## Stored records
________________

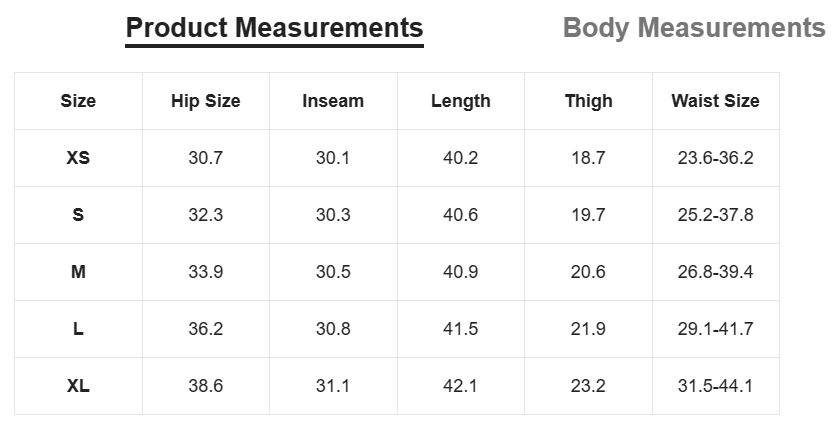Click the XS waist size 23.6-36.2 cell
The width and height of the screenshot is (834, 429).
(x=715, y=158)
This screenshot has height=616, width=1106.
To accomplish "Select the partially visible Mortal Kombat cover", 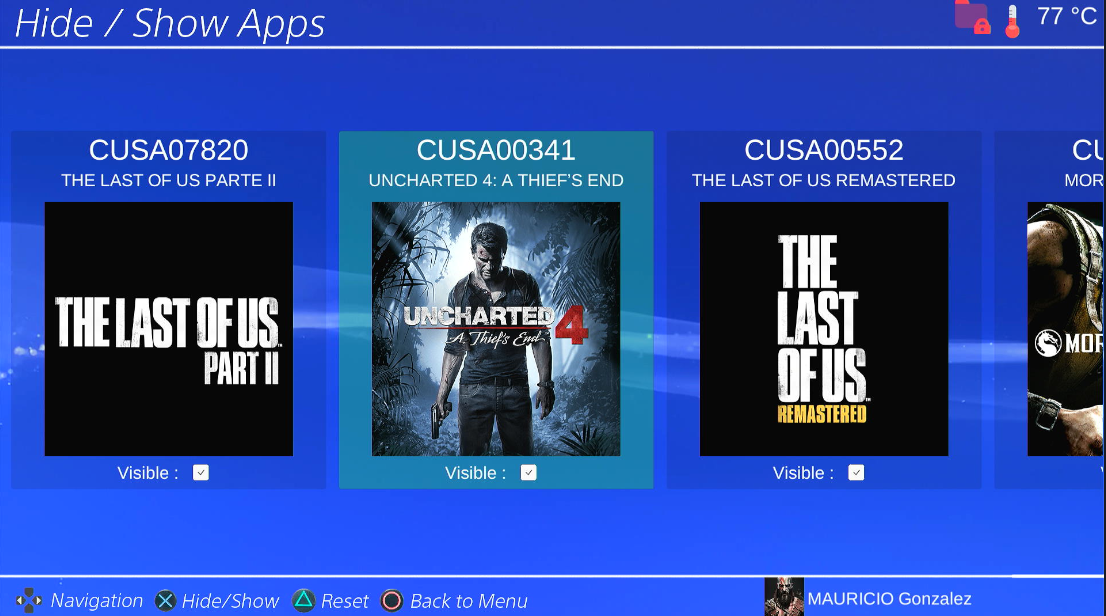I will pos(1066,329).
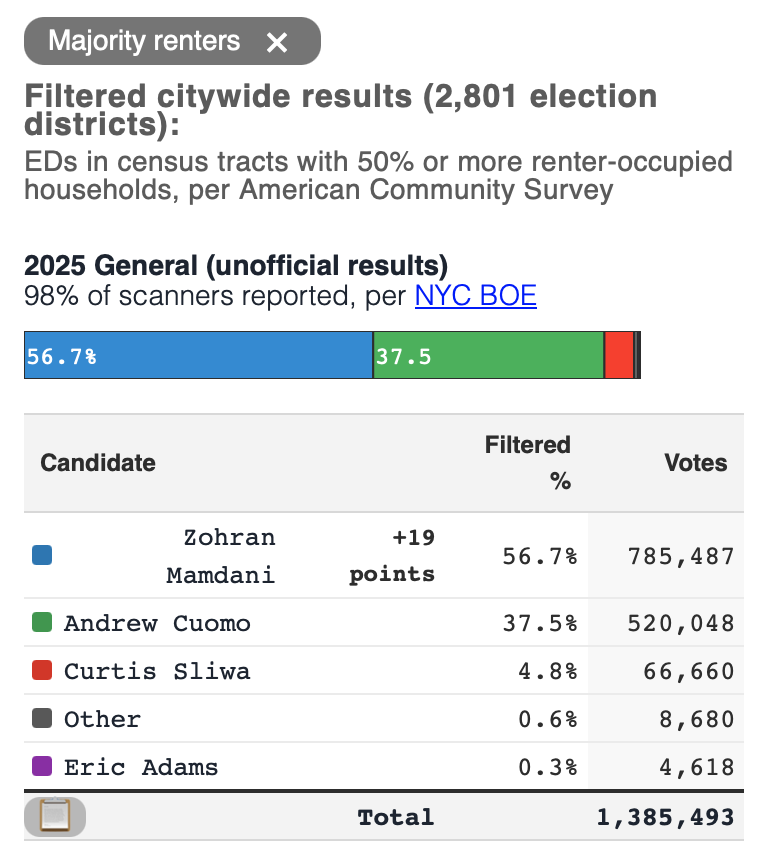The image size is (772, 852).
Task: Select the Andrew Cuomo candidate row
Action: click(x=157, y=623)
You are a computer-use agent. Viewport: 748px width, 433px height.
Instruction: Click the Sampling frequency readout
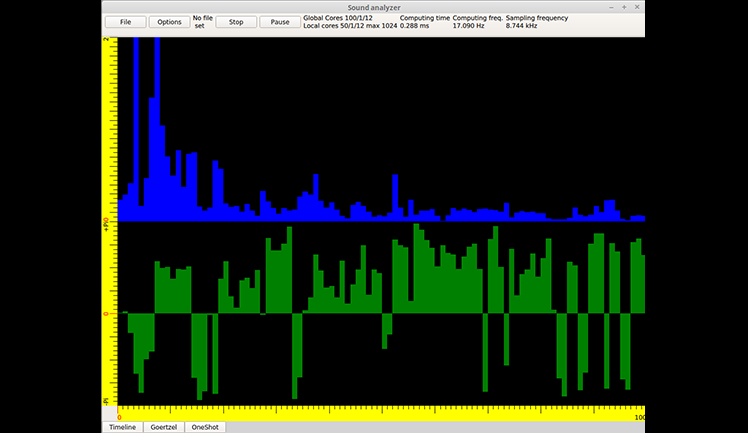537,22
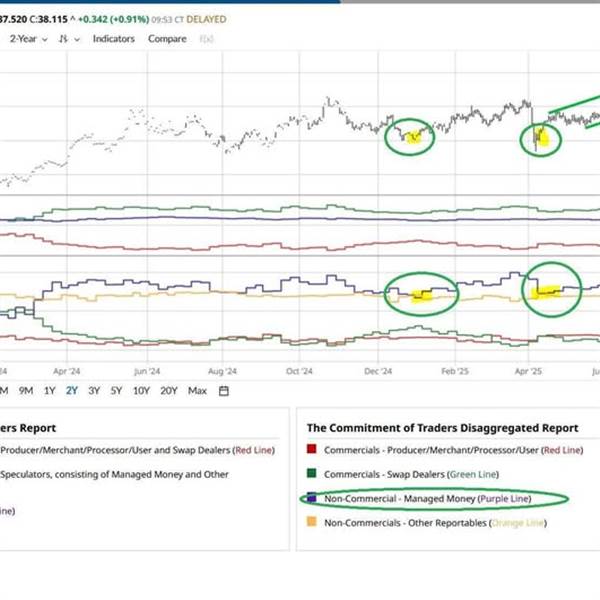
Task: Click the highlighted December price dip on chart
Action: click(411, 136)
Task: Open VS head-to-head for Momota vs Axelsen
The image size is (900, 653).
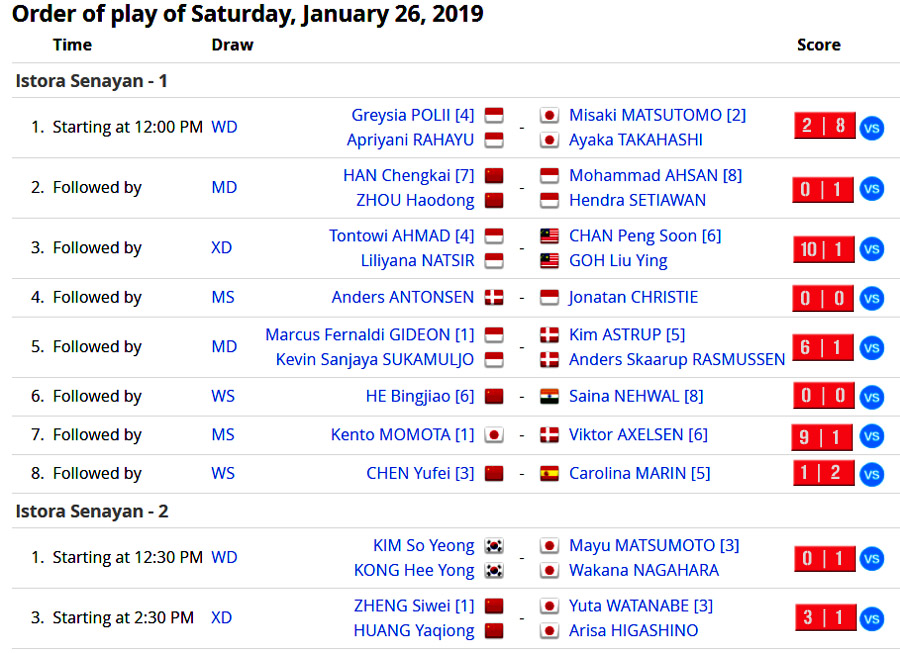Action: (x=871, y=435)
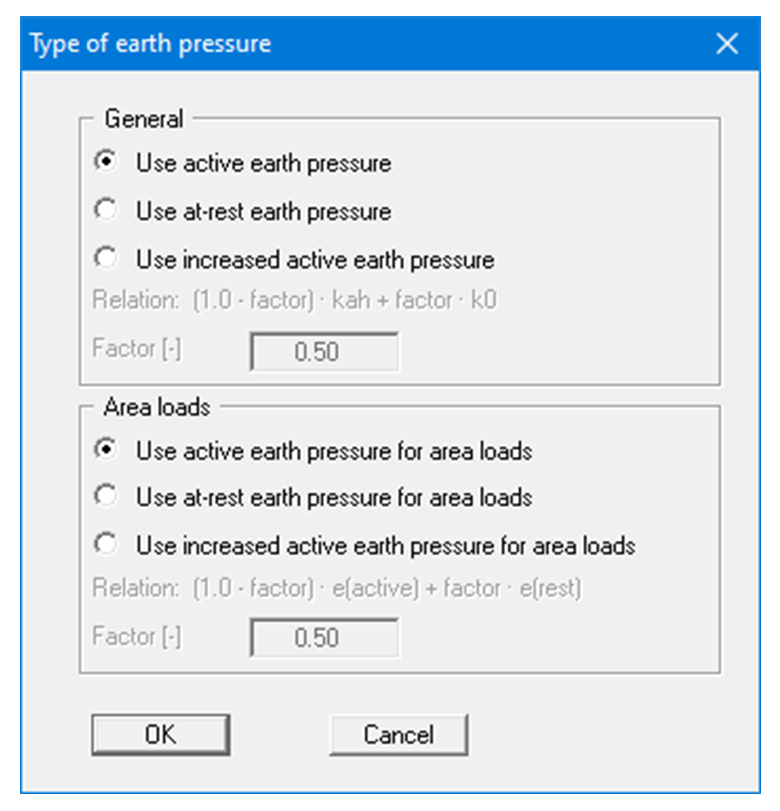Click the radio circle next to at-rest option

pyautogui.click(x=104, y=211)

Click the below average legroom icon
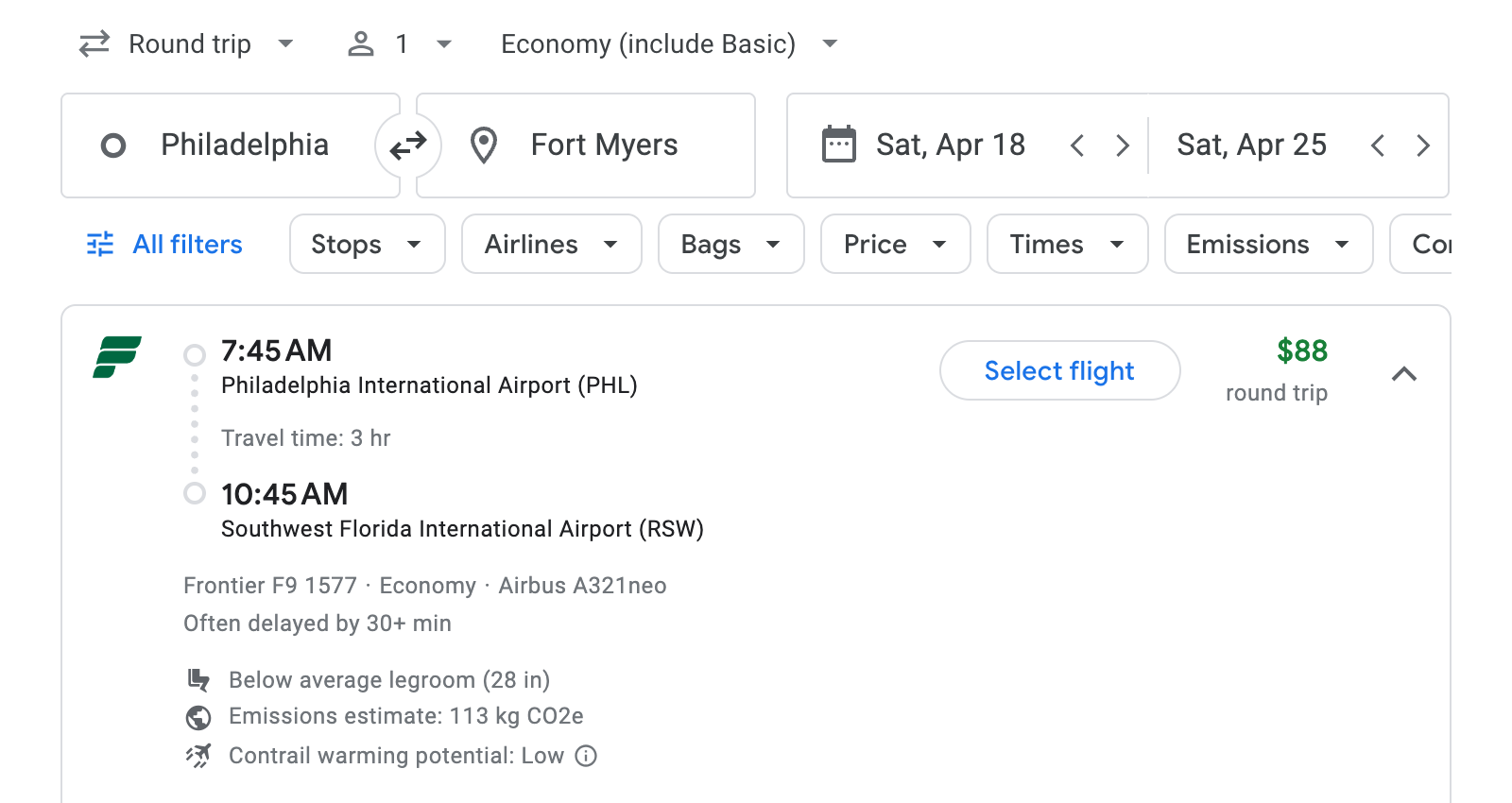[x=198, y=678]
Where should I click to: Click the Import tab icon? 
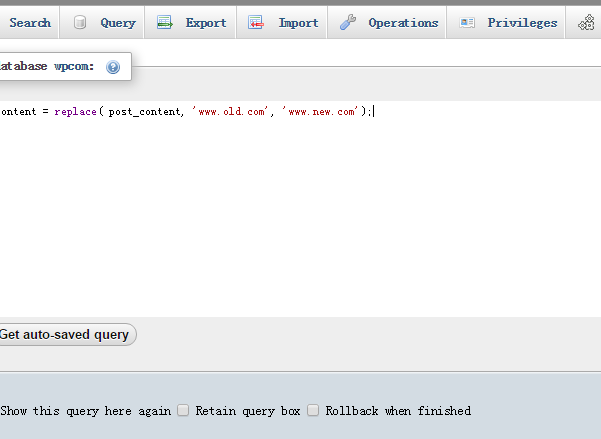click(256, 23)
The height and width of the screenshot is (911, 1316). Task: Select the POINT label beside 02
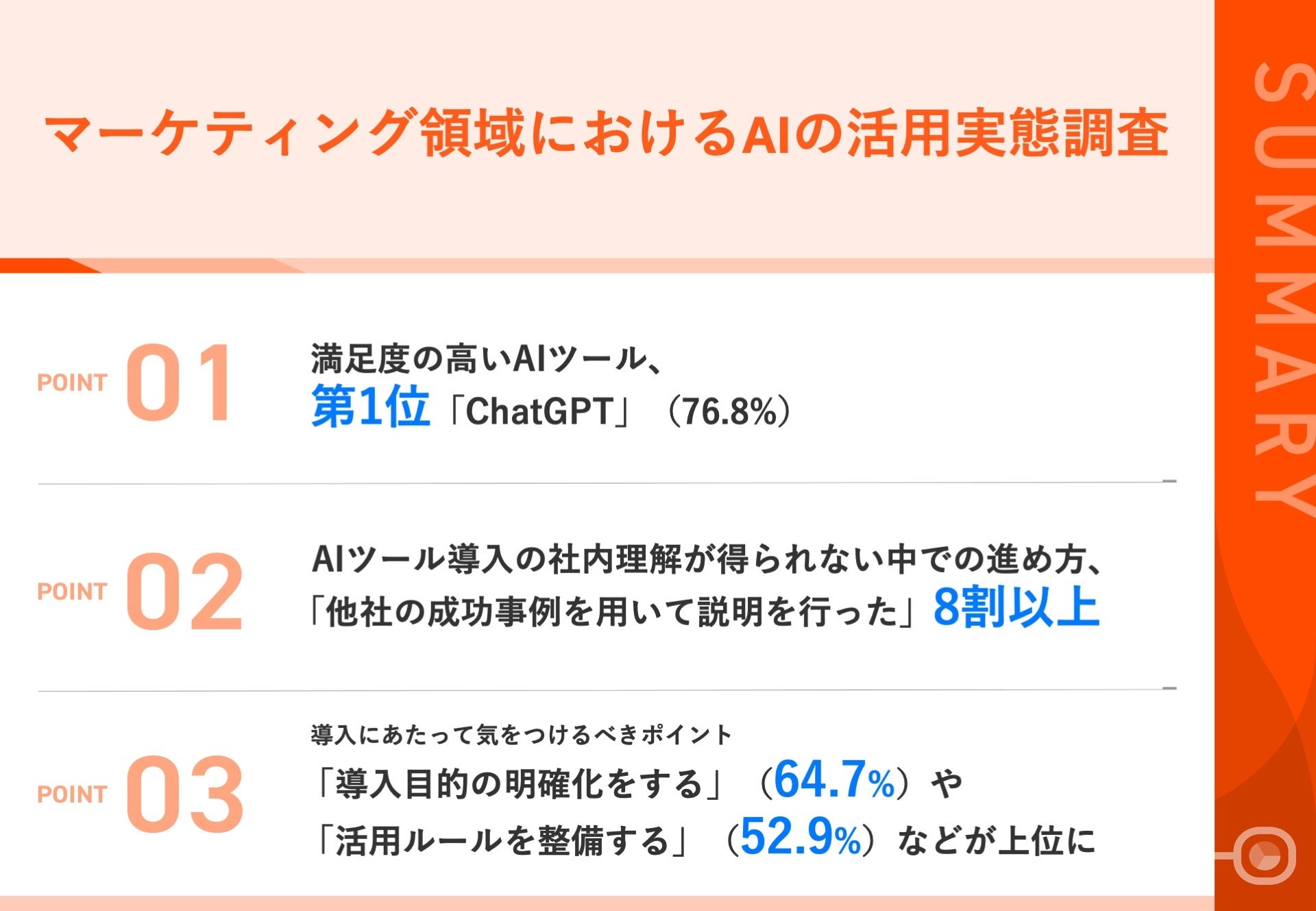(72, 592)
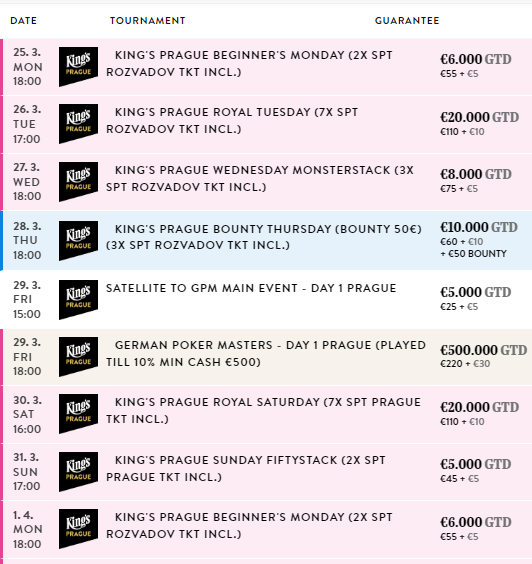This screenshot has height=564, width=532.
Task: Click King's Prague logo beside GPM Satellite
Action: click(78, 300)
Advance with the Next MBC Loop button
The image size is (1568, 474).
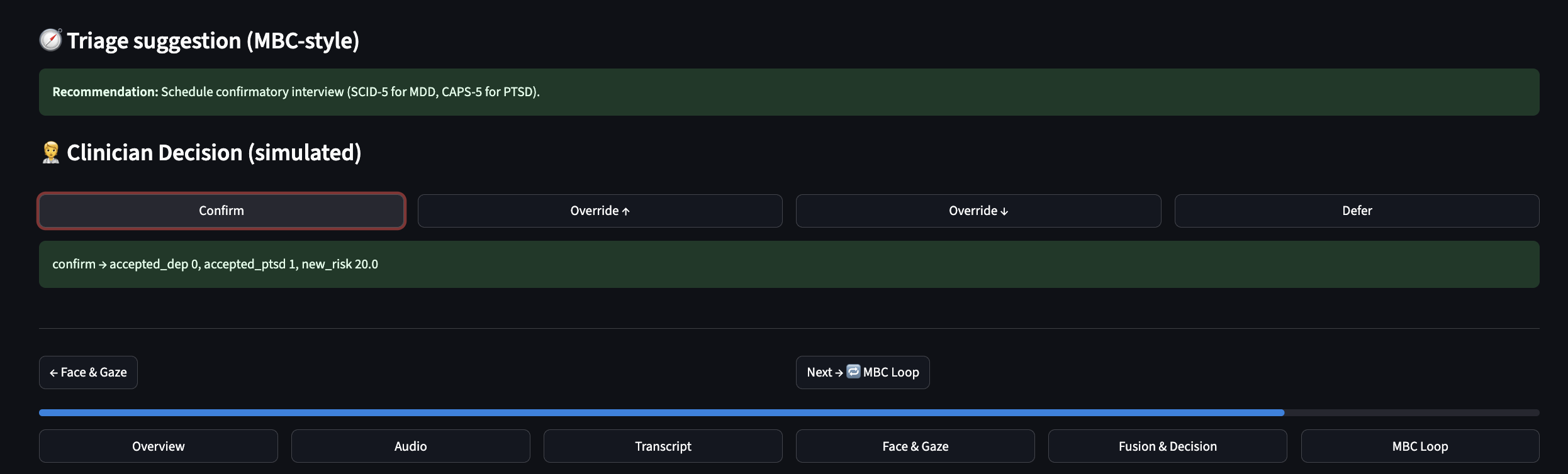(862, 373)
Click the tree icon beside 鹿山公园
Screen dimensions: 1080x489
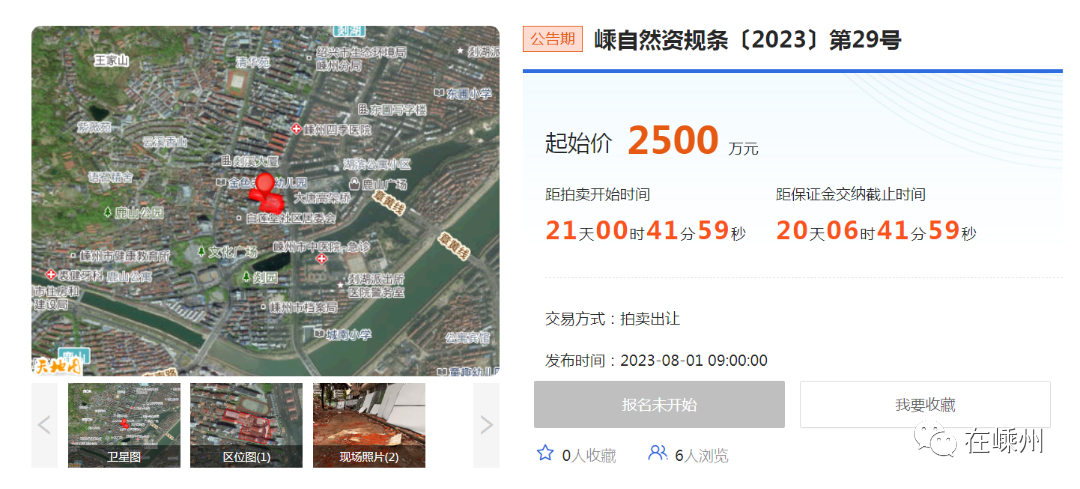[x=108, y=213]
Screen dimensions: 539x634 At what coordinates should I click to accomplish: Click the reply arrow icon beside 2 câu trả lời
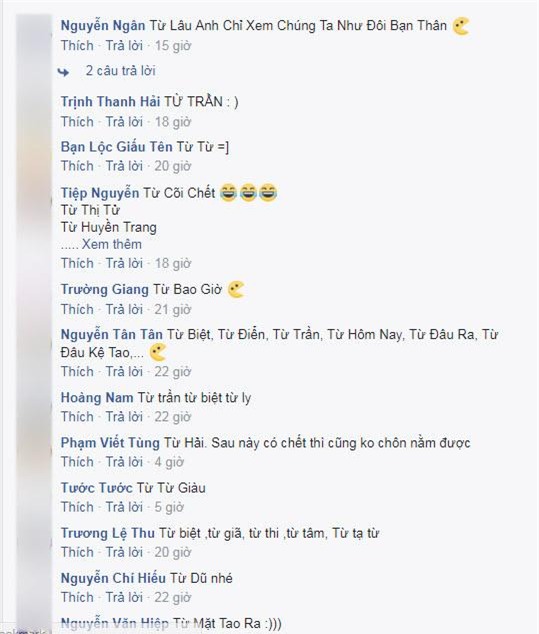coord(63,72)
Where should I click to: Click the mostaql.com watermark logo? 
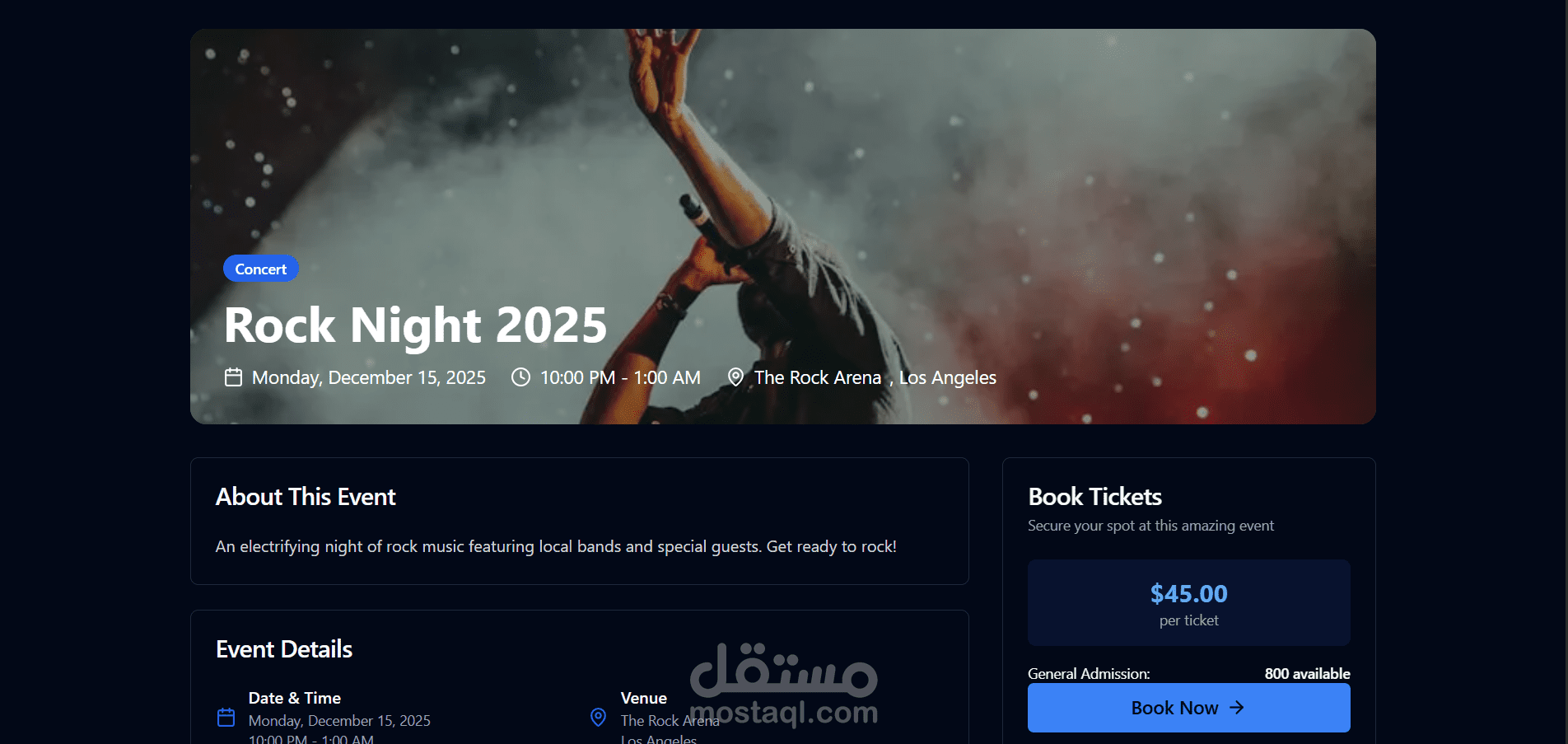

________________

## TASK TO CARRY OUT
The expected output is an exact retyping of the lines from the line with "Click the tree icon beside 鹿山公园" through the last line of the data, with both ends kept and the pictures dropped.

## SOLUTION TO THE PROBLEM
Click the tree icon beside 鹿山公园
Screen dimensions: 1080x489
[x=108, y=213]
Screen dimensions: 539x634 At what coordinates should I click to accomplish: Click the reply arrow icon beside 2 câu trả lời
coord(63,72)
Where should I click to: Click the mostaql.com watermark logo? 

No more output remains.